If a system only does myopic prediction, then we have to manually ensure that nothing of this kind occurs—no misaligned subsystems, no misaligned agents created, no correct-but-catastrophic outputs....
I still think it makes sense to explore in this direction, but it seems to be in the category [temporary hack that might work long enough to help us do alignment work, if we’re careful] rather than [early version of scalable alignment solution]. (though a principled hack, as hacks go)
To relate this to your initial point about progress on the overall problem, this doesn’t seem to be much evidence that we’re making progress—just that we might be closer to building a tool that may help us make progress.
That’s still great—only it doesn’t tell us much about the difficulty of the real problem.
It seems to be historically the case that “doomers” or “near-doomers” (public figures who espouse pessimistic views of the future, often with calls for collective drastic actions) do not always come out with a positive public perception when doom or near-doom is perceived not to occurred, or to have occurred far away from what was predicted.
Doomers seem to have a trajectory rather than a distribution, per se. From my perspective, this is on-trajectory. He believed doom was possible, now he believes it is probable.
I’m not sure how long it will be until we get past the “doom didn’t happen” point. Assuming he exists in the future, Eliezer_future lives in the world in which he was wrong. It’s not obvious to me that Eliezer_future exists with more probability the more Eliezer_current believes Eliezer_future doesn’t exist.

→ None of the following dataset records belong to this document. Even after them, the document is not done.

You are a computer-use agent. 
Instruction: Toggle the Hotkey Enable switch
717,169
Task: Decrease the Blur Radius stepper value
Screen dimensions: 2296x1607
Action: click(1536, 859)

Personally, I think Eliezer’s article is actually just great for trying to get real policy change to happen here. It’s not clear to me why Eliezer saying this would make anything harder for other policy proposals. (Not that I agree with everything he said, I just think it was good that he said it.)
I am much more conflicted about the FLI letter; it’s particular policy proscription seems not great to me and I worry it makes us look pretty bad if we try approximately the same thing again with a better policy proscription after this one fails, which is approximately what I expect we’ll need to do.

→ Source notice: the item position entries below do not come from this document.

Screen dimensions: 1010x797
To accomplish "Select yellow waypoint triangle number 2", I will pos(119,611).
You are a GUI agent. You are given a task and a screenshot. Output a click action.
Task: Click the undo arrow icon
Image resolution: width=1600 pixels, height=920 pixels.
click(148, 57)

(Though to be fair this is as someone who’s also very much on the pessimistic side and so tends to like variance.)
It would’ve been even better for this to happen long before the year of the prediction mentioned in this old blog-post, but this is better than nothing.
I think this is probably right. When all hope is gone, try just telling people the truth and see what happens. I don’t expect it will work, I don’t expect Eliezer expects it to work, but it may be our last chance to stop it.